Garrett West: Congress's Arrest Power and the Limits of Liquidation
Michael Ramsey
E. Garrett West (Yale Law School, students) has posted Revisiting Contempt: Congress's Arrest Power and the Limits of Liquidation (forthcoming) on SSRN. Here is the abstract:
This Article presents the first sustained challenge to the conventional wisdom. Beginning with the Constitution’s text, I argue that this power has no basis the enumerated powers of each chamber. What’s more, the express provision of other unicameral powers (say, the power to punish members) reinforces this absence, and the Constitution’s other rights-protecting provisions make it unlikely that such a power exists by implication. The Article then responds to two other arguments in favor of the inherent contempt power. First, defenders argue that both Parliament and the pre- and post-revolutionary state legislatures had the power; therefore, this authority should be inherent in Article I’s grant of “legislative power.” Conceding the empirical claim, I challenge the conclusion. Put simply, the Constitution’s commitments to popular sovereignty and separation of powers undermine the relevance of pre-constitutional precedent. Second, defenders argue that Congress must have this inherent contempt power by implication; otherwise, it could not perform its constitutional functions. Applying the doctrinal means-end test — that contempt be the “least possible power necessary to the end proposed” — I argue that Congress has less-constitutionally-problematic ways to serve the interests asserted.

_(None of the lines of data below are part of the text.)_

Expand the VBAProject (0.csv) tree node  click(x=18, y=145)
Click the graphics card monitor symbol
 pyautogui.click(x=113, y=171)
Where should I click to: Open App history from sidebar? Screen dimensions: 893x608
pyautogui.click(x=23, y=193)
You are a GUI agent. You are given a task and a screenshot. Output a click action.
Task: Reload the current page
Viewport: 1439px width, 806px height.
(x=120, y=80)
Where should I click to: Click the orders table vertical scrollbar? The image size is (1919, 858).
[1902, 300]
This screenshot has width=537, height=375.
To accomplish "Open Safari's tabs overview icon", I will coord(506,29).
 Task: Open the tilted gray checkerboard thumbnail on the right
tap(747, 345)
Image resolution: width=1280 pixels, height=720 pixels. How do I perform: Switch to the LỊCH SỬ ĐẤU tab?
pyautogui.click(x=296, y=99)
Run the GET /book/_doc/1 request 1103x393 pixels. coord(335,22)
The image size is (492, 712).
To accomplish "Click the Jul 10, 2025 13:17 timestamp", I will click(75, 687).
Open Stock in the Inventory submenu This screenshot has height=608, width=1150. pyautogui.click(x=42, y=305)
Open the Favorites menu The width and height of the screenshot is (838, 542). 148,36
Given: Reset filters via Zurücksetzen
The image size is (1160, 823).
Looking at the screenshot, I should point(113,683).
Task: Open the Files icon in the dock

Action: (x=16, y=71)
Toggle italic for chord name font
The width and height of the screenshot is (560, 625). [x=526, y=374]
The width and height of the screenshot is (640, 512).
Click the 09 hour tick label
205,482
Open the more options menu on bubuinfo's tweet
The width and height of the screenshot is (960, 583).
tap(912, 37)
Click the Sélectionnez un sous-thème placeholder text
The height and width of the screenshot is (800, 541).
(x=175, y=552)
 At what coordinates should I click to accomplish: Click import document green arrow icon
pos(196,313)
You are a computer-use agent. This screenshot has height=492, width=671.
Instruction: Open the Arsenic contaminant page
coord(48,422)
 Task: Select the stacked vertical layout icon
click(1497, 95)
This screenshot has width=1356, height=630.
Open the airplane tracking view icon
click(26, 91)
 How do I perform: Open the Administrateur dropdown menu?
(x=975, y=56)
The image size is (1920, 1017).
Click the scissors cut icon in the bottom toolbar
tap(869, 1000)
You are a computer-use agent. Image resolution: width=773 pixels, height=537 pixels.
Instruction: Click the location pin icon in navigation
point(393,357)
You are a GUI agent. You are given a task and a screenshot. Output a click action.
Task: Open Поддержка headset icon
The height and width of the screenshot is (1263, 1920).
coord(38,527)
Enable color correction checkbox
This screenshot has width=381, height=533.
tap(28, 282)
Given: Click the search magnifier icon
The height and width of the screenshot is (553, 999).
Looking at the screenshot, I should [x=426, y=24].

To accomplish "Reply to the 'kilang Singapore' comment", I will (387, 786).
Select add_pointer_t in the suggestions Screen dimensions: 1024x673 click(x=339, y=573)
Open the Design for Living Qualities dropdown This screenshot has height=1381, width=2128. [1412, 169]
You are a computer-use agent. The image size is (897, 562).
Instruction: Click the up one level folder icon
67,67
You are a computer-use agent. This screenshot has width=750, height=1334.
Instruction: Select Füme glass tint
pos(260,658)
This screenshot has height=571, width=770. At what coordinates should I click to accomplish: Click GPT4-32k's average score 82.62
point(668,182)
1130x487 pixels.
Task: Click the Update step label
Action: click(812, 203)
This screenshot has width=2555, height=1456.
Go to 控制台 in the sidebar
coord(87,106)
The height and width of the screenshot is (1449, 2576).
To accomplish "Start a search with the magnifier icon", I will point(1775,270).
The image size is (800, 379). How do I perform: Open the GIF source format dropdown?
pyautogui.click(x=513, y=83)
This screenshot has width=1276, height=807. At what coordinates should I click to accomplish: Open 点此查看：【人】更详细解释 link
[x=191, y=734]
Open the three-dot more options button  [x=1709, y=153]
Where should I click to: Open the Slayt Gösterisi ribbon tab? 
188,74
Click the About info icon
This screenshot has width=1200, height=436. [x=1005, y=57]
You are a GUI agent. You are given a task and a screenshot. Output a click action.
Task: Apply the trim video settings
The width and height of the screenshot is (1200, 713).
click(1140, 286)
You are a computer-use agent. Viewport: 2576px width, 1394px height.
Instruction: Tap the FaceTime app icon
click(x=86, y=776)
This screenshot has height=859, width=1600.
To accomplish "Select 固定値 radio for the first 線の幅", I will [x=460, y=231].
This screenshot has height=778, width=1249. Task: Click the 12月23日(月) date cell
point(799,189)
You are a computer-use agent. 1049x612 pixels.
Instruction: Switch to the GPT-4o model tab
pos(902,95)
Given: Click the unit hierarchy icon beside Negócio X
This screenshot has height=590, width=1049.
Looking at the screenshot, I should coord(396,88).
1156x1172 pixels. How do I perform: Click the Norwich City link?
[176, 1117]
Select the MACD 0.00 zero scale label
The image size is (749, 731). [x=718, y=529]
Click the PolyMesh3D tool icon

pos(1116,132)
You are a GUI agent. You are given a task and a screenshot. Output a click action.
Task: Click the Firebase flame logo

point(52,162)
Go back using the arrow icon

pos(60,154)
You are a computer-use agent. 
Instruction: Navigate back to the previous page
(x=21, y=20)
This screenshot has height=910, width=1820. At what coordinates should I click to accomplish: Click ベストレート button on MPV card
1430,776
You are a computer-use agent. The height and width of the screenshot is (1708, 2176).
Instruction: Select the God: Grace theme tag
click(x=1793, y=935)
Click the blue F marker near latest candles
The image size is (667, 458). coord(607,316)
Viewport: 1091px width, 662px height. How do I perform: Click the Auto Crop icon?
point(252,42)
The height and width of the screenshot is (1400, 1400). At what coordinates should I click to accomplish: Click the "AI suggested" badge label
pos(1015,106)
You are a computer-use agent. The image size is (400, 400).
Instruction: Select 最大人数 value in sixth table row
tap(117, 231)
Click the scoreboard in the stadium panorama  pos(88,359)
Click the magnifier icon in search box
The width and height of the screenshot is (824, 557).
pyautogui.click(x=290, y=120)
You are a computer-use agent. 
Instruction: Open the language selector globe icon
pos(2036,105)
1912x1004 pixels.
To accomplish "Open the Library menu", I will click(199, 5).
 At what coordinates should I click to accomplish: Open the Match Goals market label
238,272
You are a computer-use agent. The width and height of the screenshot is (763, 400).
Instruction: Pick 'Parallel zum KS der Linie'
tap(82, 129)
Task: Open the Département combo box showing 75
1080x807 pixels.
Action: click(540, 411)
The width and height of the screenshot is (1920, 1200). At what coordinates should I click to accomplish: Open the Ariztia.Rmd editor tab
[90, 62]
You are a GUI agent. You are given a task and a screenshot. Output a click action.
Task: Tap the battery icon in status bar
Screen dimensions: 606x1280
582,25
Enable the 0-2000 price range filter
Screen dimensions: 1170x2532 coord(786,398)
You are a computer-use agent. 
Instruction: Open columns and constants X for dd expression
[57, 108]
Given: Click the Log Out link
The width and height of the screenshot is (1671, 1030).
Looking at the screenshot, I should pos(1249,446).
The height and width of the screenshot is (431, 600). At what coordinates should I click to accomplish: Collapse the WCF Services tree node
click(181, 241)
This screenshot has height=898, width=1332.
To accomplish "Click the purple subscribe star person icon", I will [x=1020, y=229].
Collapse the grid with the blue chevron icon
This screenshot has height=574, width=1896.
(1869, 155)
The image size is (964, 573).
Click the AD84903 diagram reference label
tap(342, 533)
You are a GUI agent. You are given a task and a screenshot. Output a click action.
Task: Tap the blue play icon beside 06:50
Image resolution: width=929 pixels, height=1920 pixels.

The Article contributes to the literature on interpretive methodology. Because the inherent contempt power has been exercised by Congress since 1795, some argue that the Constitution’s meaning has been “liquidated” or “glossed” to allow the power. This generally unchallenged constitutional practice, pursued in the teeth of contrary constitutional text, raises thorny questions about interpretive methodology. First, I argue that decisions that do not result from inter-branch contestation and settlement should not be considered authoritative liquidations of constitutional meaning. Second, I argue that, even if the meaning of the Constitution has been liquidated, it can be de- and re-liquidated if practice shifts over a period of time. Third, I argue that if the constitutional justification for past assertions turns on a structural argument that no longer obtains (as here), then that precedent can be ignored without issue. These three assertions bolster the substantive point: Neither chamber of Congress may unilaterally arrest, detain, and try private citizens or executive branch officials for contempt.